Step 4: Use over option of svy:mean command to generate geometric means and standard errors for different subgroups in Stata

You can also add the over() option to the svy:mean command to generate the means for different subgroups. To display the geometric mean in the original units of the variable, use the ereturn display command with the eform option. Here is the general format of these commands for this example:

svy: mean varname, subpop(if condition) over(var1 var2)
ereturn display, eform(varname)

Use the svy : mean command with the log transformed triglyceride variable (lnlbxtr) to estimate the mean the geometric mean of triglycerides for people age 20 years and older. Use the subpop() option to select a subpopulation for analysis, rather than select the study population in the Stata program while preparing the data file. This example uses an if statement to define the subpopulation based on the age variable's (ridageyr) value. Another option is to create a dichotomous variable where the subpopulation of interest is assigned a value of 1, and everyone else is assigned a value of 0. Use the over option to get stratified results.

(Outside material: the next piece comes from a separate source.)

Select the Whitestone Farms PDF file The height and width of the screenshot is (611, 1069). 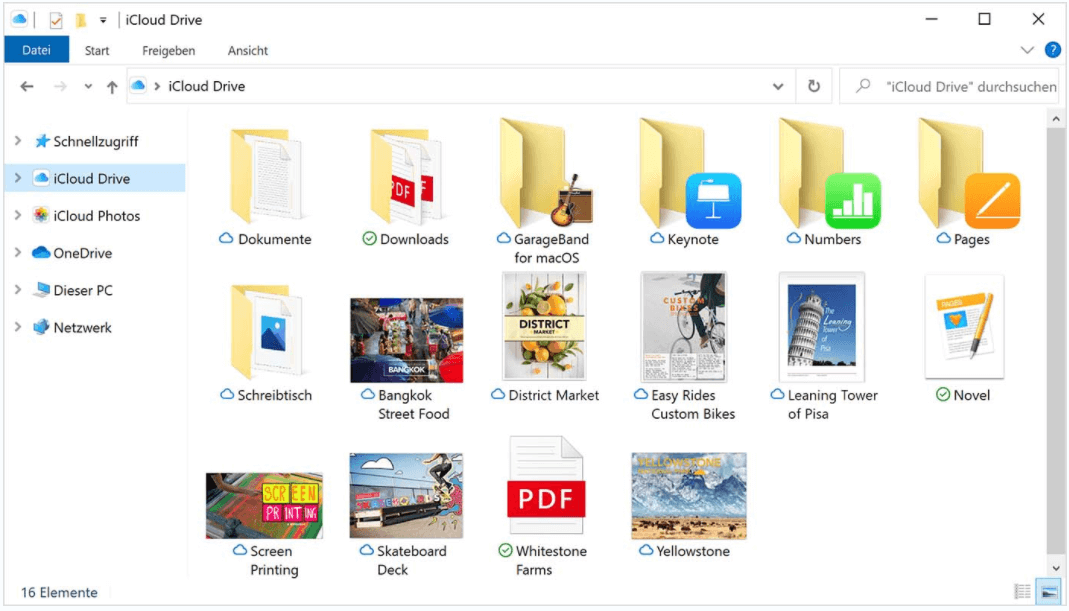[544, 488]
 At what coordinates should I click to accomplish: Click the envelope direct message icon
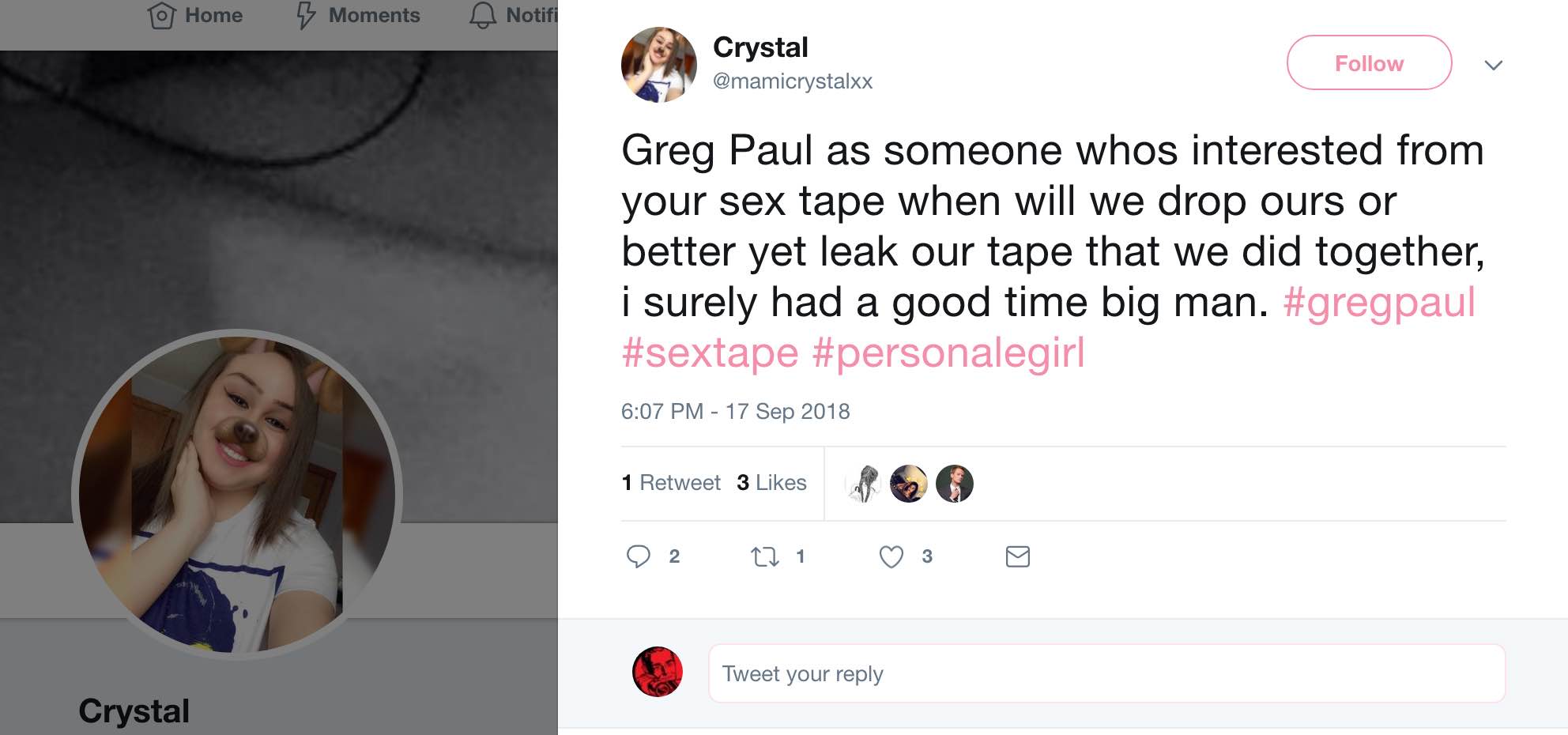1017,557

This example produces estimates by gender and age. Use ereturn display, eform() to display the geometric mean in the original units of triglyceride (i.e., the exponentiated coefficients) (geo_mean), standard error, and confidence interval.

svy:mean lnlbxtr, subpop(if ridageyr>=20 & ridageyr<.) over(riagendr age1)
ereturn display, eform(geo_mean)
Output of svy:mean command with over option

Output of svy:mean command with over option

Step 5: Review Output

Here is a table summarizing the output for the variable fasting triglyceride (lbxtr):

Summary output for the variable fasting triglyceride (lbxtr)
Subpopulation analyzed Number of respondents with data Geometric
Mean
95% confidence interval
Adults age 20 and older 3,982 122 118-126
Men age 20 and older 1,893 130 124-137
Women age 20 and older 2,089 114 111-118
Men age 20-29 103 96-111
Men age 30-39 122 115-129
Men age 40-49 153 136-172
Men age 50-59 148 135-162
Men age 60-69 141 129-154
Men 70+ 125 117-134
Women age 20-29 97 91-104
Women age 30-39 102 96-107
Women age 40-49 104 96-112
Women age 50-59 133 123-143
Women age 60-69 144 136-152
Women age 70+ 142 133-151

According to the stratified analysis, men's fasting trigylcerides is 16 points higher than women's. Confidence intervals can also be used as a first glance to see if two groups are different, for example the CI for mean serum triglycerides for total males (CI 124, 137) and total females (CI 111, 118) do not overlap, indicating that the two groups are likely to be different. However, a test for statistical difference, such as a t-test, should be performed in order to definitively determine a significant difference between the mean for two population sub-groups. The geometric mean for males increases up to age 40-49 years and then declines. The geometric mean for females increases up to age 60-69 years and then declines. The width of the confidence interval (CI) is wider for males than for females, and is the largest for males 40-49 years, indicating more variability in the mean serum triglycerides in this group.

Chi-Square Test

The chi-square test is used to test the independence of two variables cross classified in a two-way table. (A chi-square statistic with n degrees of freedom is based on a statistic equal to the sum of the squares of n independent normally distributed random variables with mean=0 and unit variance.)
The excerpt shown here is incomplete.